James Welling

James Welling – Autograph
Fotomuseum Winterthur
30.11.2013-16.02.2014

James Welling
James Welling (*1951) is an artist whose work occupies the grey areas between painting, sculpture, and traditional photography. For over 40 years his work has addressed the theme of representation and abstraction in the visual image. By critics, artists, and collectors alike he is considered a central figure in international contemporary photography. In addition to presenting Welling’s documentary oriented work, which follows the tradition of classical artistic photography, as exemplified by the work of Paul Strand, the exhibition Autograph also includes his abstract photograms, which recall works by avant-garde artists, such as Moholy-Nagy, Christian Schad, and Man Ray.

As a photographer fascinated by the possibilities of the medium, Welling has followed the fundamental transformation of photography into the present day, as reflected in his oeuvre. Whether in terms of the critical and ideological postmodern debate conducted by the Pictures generation, in which concepts such as authorship, originality, and the uniqueness of the photograph were critically examined, or whether in terms of the current neo-modern emphasis on the photograph as an elevated object, Welling’s consistent exploration of the conceptual and aesthetic foundations that constitute and define the medium have made him an important role model for an entire generation of contemporary photographers. His refusal to commit to a single form of production for his images is characteristic of this American artist: he produces images in analogue and digital technologies, in color and black and white, with and without a camera.

For Welling a conceptual breakthrough in the art world came with his series Aluminum Foils (1980-81), in which he plays with the surface qualities of this common material, conjuring semi-scientific documentary photographs recalling images of crystal formations, macroscopic studies, or early detail photographs of the moon.
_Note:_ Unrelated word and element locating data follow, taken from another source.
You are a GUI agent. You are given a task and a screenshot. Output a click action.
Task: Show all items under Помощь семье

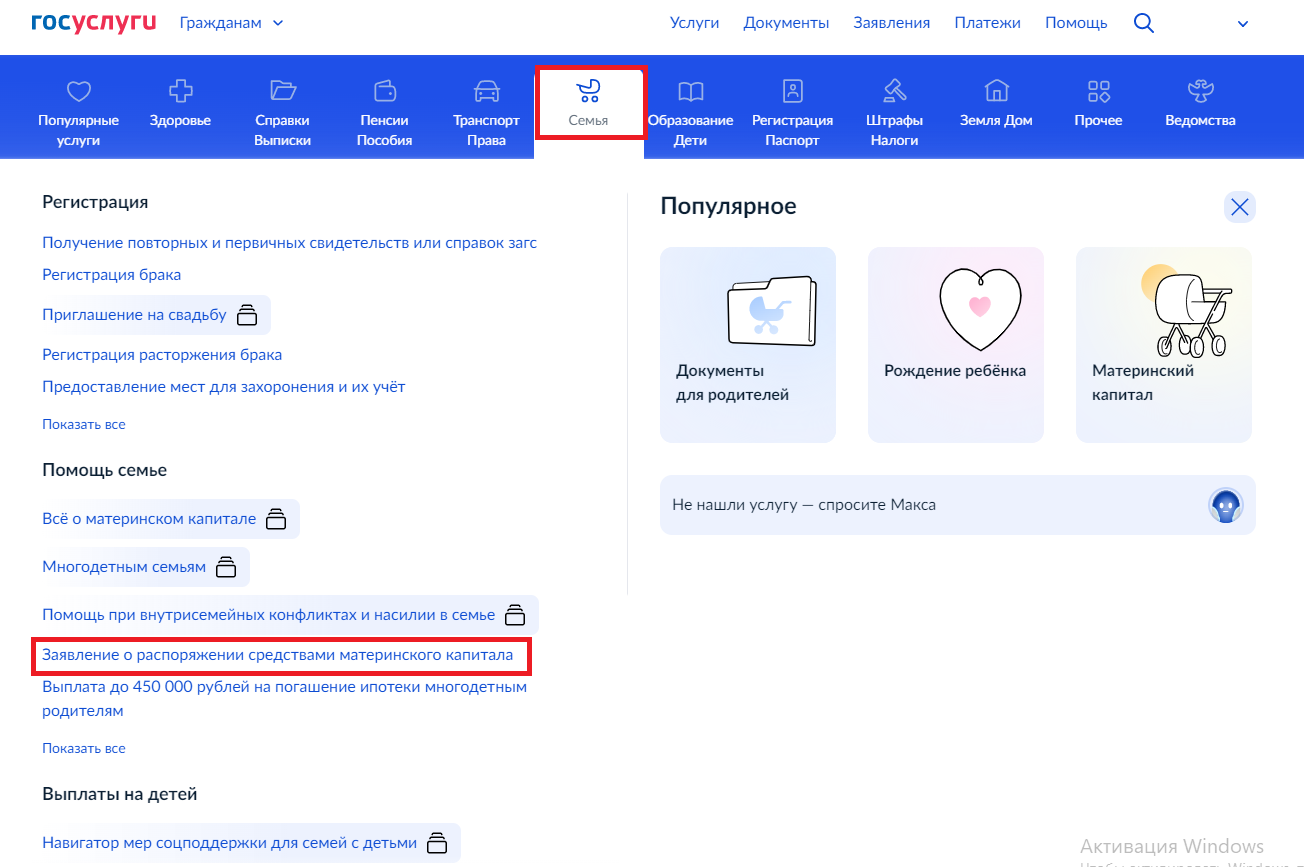[84, 748]
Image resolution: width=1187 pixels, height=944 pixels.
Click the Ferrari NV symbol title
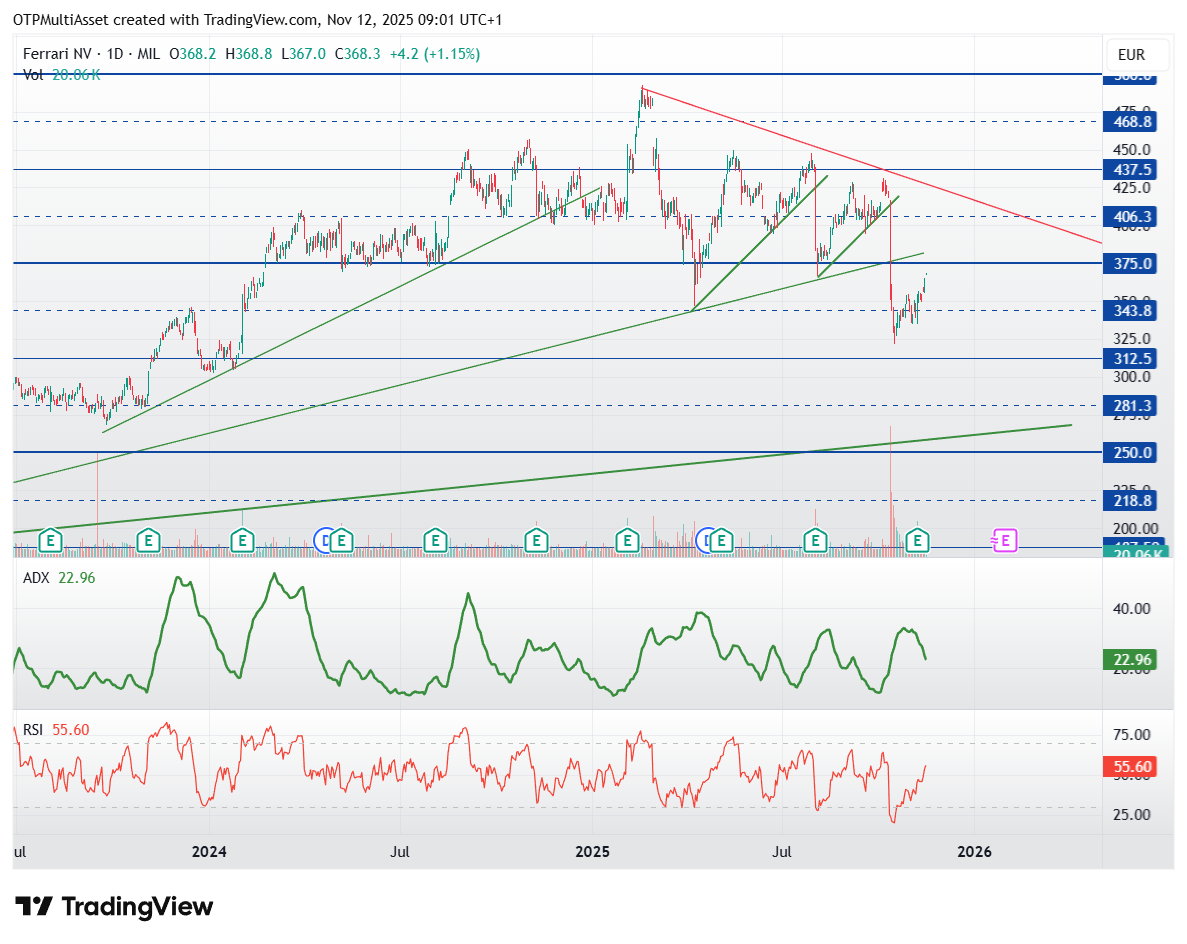(x=57, y=54)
Together with numerous other series, such as Brown Polaroids (since 1988), New Abstractions (1998-2000), and Flowers (2005), Aluminum Foils emphasize Welling’s ongoing interest in interrogating the status of contemporary photography as an index of reality. For the first time the unique works from the Degradés series will be brought together in a museum context; these are abstract photograms that the artist produced simply by light exposures. In Autograph his different non-representative series compliment the works in Light Sources (1977-2005), in which the artist manages strikingly to fuse questions of the documentary gesture with the photograph’s potential for abstraction.
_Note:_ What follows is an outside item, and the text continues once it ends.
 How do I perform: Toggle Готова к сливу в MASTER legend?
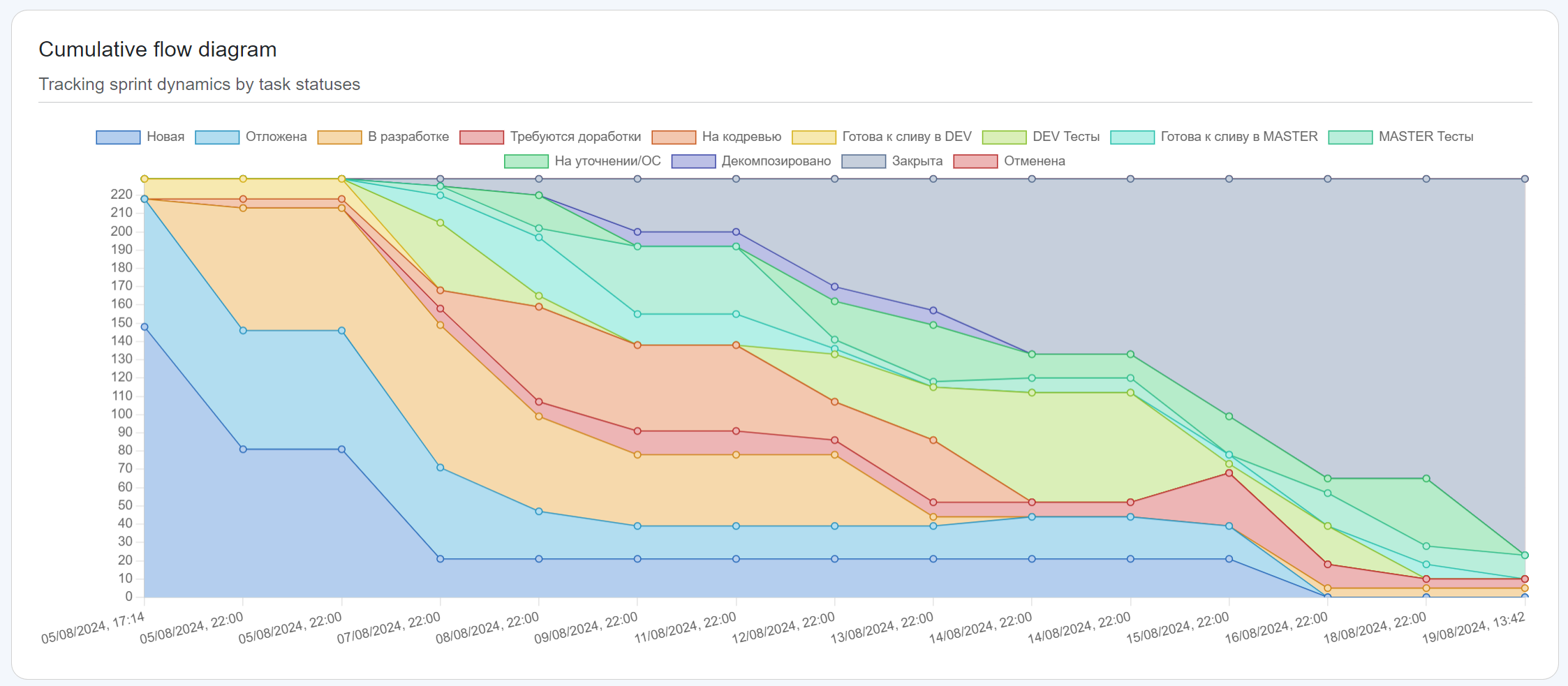[1213, 137]
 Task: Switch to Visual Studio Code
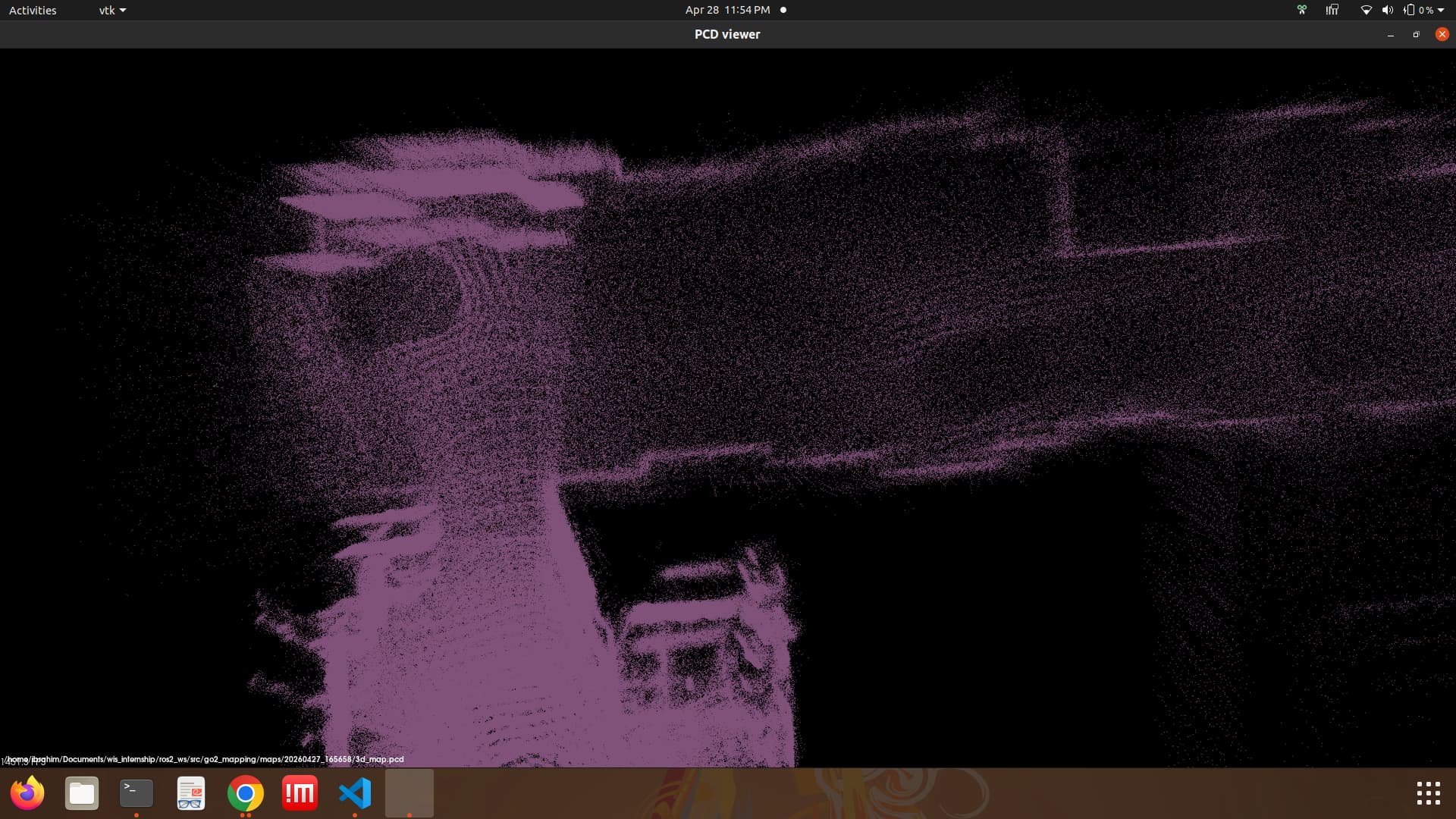[355, 793]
James Welling lives in Los Angeles and is a professor in the Department of Arts, UCLA. In the US his works have been on view this year at the Cincinnati Museum of Art and the Hammer Museum, Los Angeles. With Autograph the Fotomuseum Winterthur is presenting the first Swiss overview of the artist’s work. Curator of the exhibition: Thomas Seelig.

The publication Monograph (Aperture, New York) not only includes comprehensive illustrations of numerous series from the artist’s work, but also essays by James Crump, Mark Godfrey, and Thomas Seelig as well as an extensive conversation between Eva Respini and James Welling about the photographer’s work.